- _Exercise brief_:
For the data below, restate word for word only the lines from the line containing "This screenshot has width=574, height=392." through the line containing "Given: Toggle the", both ends included.

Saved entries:
***
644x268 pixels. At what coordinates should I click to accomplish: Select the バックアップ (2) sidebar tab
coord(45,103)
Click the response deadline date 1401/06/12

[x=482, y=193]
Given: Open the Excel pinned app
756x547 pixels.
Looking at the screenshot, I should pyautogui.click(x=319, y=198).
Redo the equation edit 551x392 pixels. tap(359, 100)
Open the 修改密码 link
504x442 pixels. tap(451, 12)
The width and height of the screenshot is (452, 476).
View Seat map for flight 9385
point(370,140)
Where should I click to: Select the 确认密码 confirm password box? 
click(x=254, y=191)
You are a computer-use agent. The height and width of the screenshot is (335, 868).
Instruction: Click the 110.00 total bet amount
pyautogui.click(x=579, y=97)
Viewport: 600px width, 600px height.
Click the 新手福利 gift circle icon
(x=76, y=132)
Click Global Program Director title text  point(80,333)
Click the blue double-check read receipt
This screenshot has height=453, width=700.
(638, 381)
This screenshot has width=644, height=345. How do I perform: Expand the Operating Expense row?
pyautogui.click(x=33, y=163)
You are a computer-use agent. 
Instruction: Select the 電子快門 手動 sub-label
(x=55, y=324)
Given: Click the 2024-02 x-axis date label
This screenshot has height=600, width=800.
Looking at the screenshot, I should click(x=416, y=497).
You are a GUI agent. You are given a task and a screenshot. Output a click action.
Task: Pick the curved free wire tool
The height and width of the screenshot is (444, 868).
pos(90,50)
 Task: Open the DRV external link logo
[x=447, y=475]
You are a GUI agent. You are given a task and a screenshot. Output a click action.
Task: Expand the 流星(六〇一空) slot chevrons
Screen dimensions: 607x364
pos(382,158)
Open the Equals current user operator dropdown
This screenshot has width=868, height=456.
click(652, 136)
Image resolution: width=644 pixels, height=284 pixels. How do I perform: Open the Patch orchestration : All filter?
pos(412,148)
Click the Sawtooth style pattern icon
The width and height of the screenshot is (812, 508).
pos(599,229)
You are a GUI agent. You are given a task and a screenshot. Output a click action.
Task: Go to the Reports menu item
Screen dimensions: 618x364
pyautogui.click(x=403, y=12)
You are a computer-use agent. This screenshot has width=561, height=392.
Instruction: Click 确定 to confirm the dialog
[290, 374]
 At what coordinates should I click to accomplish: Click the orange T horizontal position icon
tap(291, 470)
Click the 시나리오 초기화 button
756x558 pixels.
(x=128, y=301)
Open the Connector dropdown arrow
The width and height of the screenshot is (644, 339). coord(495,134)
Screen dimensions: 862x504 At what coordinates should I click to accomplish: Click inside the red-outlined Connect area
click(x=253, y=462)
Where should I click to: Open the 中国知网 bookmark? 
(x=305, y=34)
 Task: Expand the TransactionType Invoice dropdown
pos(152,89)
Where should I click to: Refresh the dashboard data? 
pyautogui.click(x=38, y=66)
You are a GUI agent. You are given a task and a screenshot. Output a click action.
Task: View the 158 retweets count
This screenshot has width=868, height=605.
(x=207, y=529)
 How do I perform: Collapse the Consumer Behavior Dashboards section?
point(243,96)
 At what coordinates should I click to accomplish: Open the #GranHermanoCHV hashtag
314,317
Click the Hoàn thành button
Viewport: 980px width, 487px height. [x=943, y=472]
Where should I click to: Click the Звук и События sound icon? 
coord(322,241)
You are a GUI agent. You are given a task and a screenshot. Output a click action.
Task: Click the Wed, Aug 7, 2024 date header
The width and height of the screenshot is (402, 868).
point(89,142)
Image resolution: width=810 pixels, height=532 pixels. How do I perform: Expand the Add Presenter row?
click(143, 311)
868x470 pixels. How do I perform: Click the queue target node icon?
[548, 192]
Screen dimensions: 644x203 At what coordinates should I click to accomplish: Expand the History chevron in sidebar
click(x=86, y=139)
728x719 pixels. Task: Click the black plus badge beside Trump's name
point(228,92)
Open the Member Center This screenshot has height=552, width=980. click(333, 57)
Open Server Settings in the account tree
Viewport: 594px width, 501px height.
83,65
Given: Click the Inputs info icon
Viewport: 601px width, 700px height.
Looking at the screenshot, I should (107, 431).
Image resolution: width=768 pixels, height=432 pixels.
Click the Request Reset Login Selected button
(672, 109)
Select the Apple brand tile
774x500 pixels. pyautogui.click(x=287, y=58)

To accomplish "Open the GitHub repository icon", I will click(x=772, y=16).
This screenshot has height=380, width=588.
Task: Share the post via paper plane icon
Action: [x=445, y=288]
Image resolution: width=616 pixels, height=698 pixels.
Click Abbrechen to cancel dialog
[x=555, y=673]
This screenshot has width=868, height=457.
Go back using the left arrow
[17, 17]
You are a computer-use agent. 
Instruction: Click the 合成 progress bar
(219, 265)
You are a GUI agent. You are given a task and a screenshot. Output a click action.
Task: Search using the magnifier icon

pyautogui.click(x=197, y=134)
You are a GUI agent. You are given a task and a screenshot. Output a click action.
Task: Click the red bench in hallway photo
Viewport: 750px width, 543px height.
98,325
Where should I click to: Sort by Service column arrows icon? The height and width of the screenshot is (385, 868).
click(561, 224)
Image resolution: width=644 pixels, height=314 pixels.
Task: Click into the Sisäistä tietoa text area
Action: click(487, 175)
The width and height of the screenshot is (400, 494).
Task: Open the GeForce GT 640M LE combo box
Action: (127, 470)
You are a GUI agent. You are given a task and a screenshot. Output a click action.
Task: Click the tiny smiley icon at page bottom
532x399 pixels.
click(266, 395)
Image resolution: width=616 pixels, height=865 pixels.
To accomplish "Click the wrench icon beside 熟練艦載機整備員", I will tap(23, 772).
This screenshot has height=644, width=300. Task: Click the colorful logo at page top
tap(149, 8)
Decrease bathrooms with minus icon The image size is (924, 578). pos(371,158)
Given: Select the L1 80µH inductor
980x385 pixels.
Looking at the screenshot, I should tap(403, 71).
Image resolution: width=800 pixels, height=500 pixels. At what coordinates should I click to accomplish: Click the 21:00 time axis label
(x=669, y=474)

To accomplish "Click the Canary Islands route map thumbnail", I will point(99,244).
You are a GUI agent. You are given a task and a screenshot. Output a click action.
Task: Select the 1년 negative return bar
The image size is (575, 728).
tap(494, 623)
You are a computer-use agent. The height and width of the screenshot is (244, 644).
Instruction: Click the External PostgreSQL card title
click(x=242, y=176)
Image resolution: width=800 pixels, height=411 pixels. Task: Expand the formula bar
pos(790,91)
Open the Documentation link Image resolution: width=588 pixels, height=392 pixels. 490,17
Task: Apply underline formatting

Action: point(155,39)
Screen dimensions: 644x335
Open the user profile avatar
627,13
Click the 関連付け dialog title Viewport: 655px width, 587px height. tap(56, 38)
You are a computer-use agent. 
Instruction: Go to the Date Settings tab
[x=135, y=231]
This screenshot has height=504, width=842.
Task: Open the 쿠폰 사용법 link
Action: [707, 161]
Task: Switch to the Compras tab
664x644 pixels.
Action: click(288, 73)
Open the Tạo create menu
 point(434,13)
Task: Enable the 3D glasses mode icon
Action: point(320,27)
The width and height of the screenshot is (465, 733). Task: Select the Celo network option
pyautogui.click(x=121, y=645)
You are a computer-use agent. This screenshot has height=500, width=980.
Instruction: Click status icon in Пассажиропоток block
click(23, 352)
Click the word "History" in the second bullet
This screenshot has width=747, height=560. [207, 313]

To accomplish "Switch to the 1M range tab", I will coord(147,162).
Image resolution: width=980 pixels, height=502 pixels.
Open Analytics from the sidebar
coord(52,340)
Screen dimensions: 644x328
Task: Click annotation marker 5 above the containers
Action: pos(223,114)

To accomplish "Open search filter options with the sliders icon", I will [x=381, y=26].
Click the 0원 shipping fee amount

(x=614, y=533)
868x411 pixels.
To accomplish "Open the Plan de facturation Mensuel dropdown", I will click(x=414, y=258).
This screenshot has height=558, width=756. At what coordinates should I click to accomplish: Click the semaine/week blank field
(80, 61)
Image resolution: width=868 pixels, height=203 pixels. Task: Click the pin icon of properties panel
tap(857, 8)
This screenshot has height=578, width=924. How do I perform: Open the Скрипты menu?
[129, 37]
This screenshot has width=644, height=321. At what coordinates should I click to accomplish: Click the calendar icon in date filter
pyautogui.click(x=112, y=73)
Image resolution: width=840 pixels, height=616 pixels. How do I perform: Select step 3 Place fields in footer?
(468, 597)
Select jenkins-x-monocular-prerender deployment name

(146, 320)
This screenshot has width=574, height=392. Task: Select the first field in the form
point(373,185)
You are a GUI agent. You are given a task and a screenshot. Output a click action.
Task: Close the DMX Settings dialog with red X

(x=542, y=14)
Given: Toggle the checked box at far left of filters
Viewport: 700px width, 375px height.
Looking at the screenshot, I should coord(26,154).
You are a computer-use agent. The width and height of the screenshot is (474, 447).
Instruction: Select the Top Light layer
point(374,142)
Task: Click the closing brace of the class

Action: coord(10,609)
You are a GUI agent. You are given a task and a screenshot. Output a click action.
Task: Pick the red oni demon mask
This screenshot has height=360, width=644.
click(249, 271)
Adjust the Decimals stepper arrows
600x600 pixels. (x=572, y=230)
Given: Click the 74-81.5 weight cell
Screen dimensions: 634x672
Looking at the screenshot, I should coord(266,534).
***
- _Exercise solution_:
This screenshot has width=574, height=392. Task: Select the first field in the form
point(373,185)
You are a GUI agent. You are given a task and a screenshot. Output a click action.
Task: Close the DMX Settings dialog with red X

(x=542, y=14)
Given: Toggle the checked box at far left of filters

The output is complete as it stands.